01 Apr Fetal Haptoglobin as Potential Biomaker for Increased Risk of Cerebral Palsy
MedicalResearch.com Interview with:
Catalin S. Buhimschi MD, MMS, MBA
Professor of Obstetrics and Gynecology
Division of Maternal Fetal Medicine
Director of Obstetrics
Department of Obstetrics and Gynecology
Chicago, IL, 60612
MedicalResearch.com: What is the background for this study? What are the main findings?
Response: In 2008, the Eunice Kennedy Shriver National Institute of Child Health and Human Development (NICHD) Maternal–Fetal Medicine Units Network published the results of a randomized controlled trial of magnesium sulfate for the prevention of cerebral palsy (CP). The results of this trial suggested that fetal exposure to magnesium sulfate before anticipated early preterm delivery did not reduce the combined risk of moderate to severe cerebral palsy or death, although the rate of cerebral palsy was reduced among survivors. As such, the search for a biomarker or a therapeutic solution to prevent CP had to continue.
We are grateful to the NICHD for giving us access to the umbilical cord blood samples retrieved at the time of birth for the infants enrolled, who were also followed for 2 years postnatally. We discovered that fetus’s ability to switch-on haptoglobin (Hp) expression in response to inflammation was associated with reduction of intra-ventricular hemorrhage (IVH) and/or death, and cerebral palsy and/or death. Fetuses unable to mount such a response in-utero had an increased risk of adverse outcomes.
MedicalResearch.com: What should readers take away from your report?
Response: Fetal Hp expression is an important biomarker for exposure to infection before birth. This protein represents a diagnostic biomarker that could one day inform neonatologists on whether to increase supervision of preterm infants. Infants that do not express Hp at birth are at increased risk for complications and they require increased supervision.

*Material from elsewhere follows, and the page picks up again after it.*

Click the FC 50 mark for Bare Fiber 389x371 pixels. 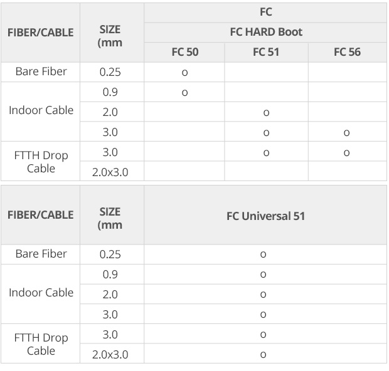click(x=184, y=73)
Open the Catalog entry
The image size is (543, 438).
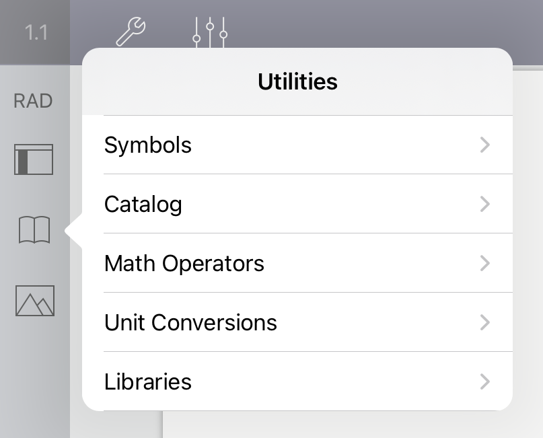pos(143,204)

MedicalResearch.com: What recommendations do you have for future research as a result of this work?
Response: Development of rapid tools to determine the presence and level of Hp expression in Labor and Delivery wards will be an important line of research. A second question we are very excited about is whether providing exogenous Hp to neonates unable to mount a normal response will be protective against IVH/death or retinopathy of prematurity. Animal models of IVH already demonstrated a beneficial effect of Hp when injected into the brain of pups that suffered from such complications.
MedicalResearch.com: Is there anything else you would like to add?
Response: The original trial and availability of archived cord blood samples offered a unique opportunity to investigate the relationships between fetal Hp expression patterns at birth and neurodevelopmental outcomes in a large population. The future of study design in perinatal medicine depend on our ability as reproductive scientists to design clinical trials that are smaller, economically feasible, targeted, personalized, and translational. Such trials would represent a much-needed departure from the status-quo with potential to positively impact the lives of our patients.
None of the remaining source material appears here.